Sunday, March 30, 2014

The Watchman on the Tower

The Lord speaking to the ancient Israelites gave them a warning to head the words of his servants, the prophets:

 17 Son of man, I have made thee a watchman unto the house of Israel: therefore hear the word at my mouth, and give them warning from me.

 18 When I say unto the wicked, Thou shalt surely die; and thou givest him not warning, nor speakest to warn the wicked from his wicked way, to save his life; the same wicked man shall die in his iniquity; but his blood will I require at thine hand.

 19 Yet if thou warn the wicked, and he turn not from his wickedness, nor from his wicked way, he shall die in his iniquity; but thou hast delivered thy soul. (Ezekiel 3:17-19)

The watchman is the prophet and apostles at the head of the Lord’s church today. Earl C. Tingey speaking to the students at Brigham Young University said this about who the watchman is today:

“I believe the watchmen today are the prophets and apostles. The Lord has designated President Gordon B. Hinckley as our chief watchman on the tower today. We will be guided and protected from the enemy if we follow his counsel. President Boyd K. Packer is also a watchman on the tower. His biography, written several years ago, is entitled Boyd K. Packer: A Watchman on the Tower.2 Trusted local priesthood leaders, including stake presidents and bishops, are watchmen on the tower to their members and congregations. Certainly a father is a watchman on the tower to his family. Each of you should be a watchman to yourself.”  (“The Watchman on the Tower”, Earl C. Tingey, BYU Devotional, June 5, 2007)

The Lord speaking to the Prophet Joseph Smith in Kirtland, Ohio gave the parable of the watchman on the tower:

 44 A certain nobleman had a spot of land, very choice; and he said unto his servants: Go ye unto my vineyard, even upon this very choice piece of land, and plant twelve olive trees;

 45 And set watchmen round about them, and build a tower, that one may overlook the land round about, to be a watchman upon the tower, that mine olive trees may not be broken down when the enemy shall come to spoil and take upon themselves the fruit of my vineyard.

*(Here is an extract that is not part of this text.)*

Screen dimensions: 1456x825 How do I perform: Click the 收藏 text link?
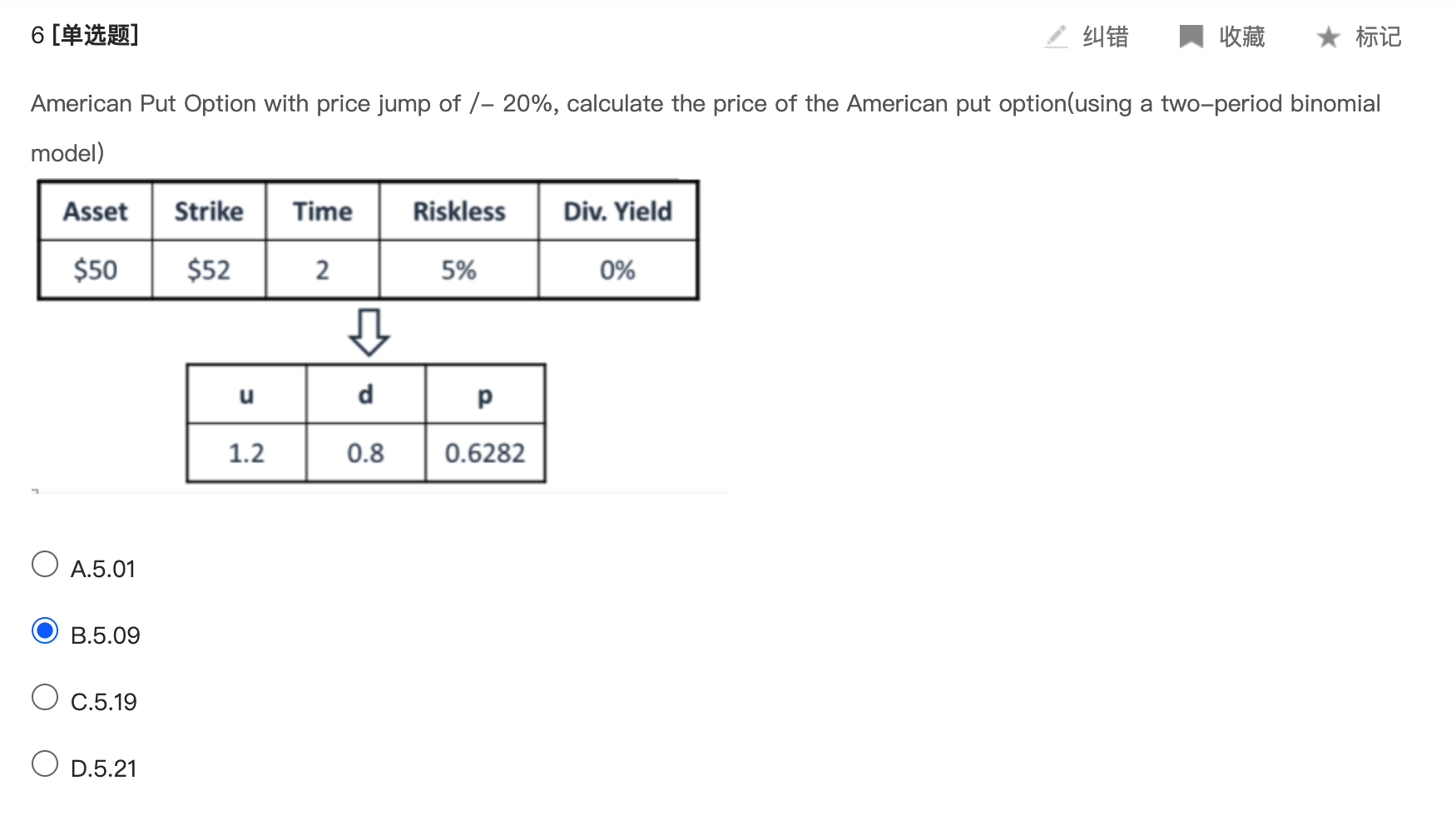click(1241, 37)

 46 Now, the servants of the nobleman went and did as their lord commanded them, and planted the olive trees, and built a hedge round about, and set watchmen, and began to build a tower.

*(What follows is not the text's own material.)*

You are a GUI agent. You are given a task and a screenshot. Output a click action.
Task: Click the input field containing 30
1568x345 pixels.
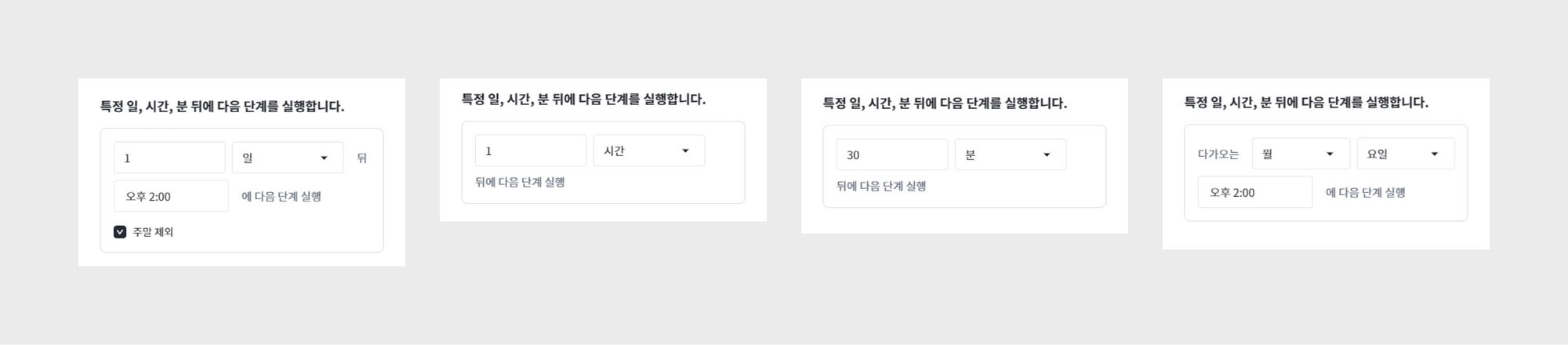point(892,155)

 47 And while they were yet laying the foundation thereof, they began to say among themselves: And what need hath my lord of this tower?

 48 And consulted for a long time, saying among themselves: What need hath my lord of this tower, seeing this is a time of peace?

 49 Might not this money be given to the exchangers? For there is no need of these things.

 50 And while they were at variance one with another they became very slothful, and they hearkened not unto the commandments of their lord.

 51 And the enemy came by night, and broke down the hedge; and the servants of the nobleman arose and were affrighted, and fled; and the enemy destroyed their works, and broke down the olive trees.

 52 Now, behold, the nobleman, the lord of the vineyard, called upon his servants, and said unto them, Why! what is the cause of this great evil?

 53 Ought ye not to have done even as I commanded you, and—after ye had planted the vineyard, and built the hedge round about, and set watchmen upon the walls thereof—built the tower also, and set a watchman upon the tower, and watched for my vineyard, and not have fallen asleep, lest the enemy should come upon you?

 54 And behold, the watchman upon the tower would have seen the enemy while he was yet afar off; and then ye could have made ready and kept the enemy from breaking down the hedge thereof, and saved my vineyard from the hands of the destroyer. (Doctrine and Covenants 101:44-54)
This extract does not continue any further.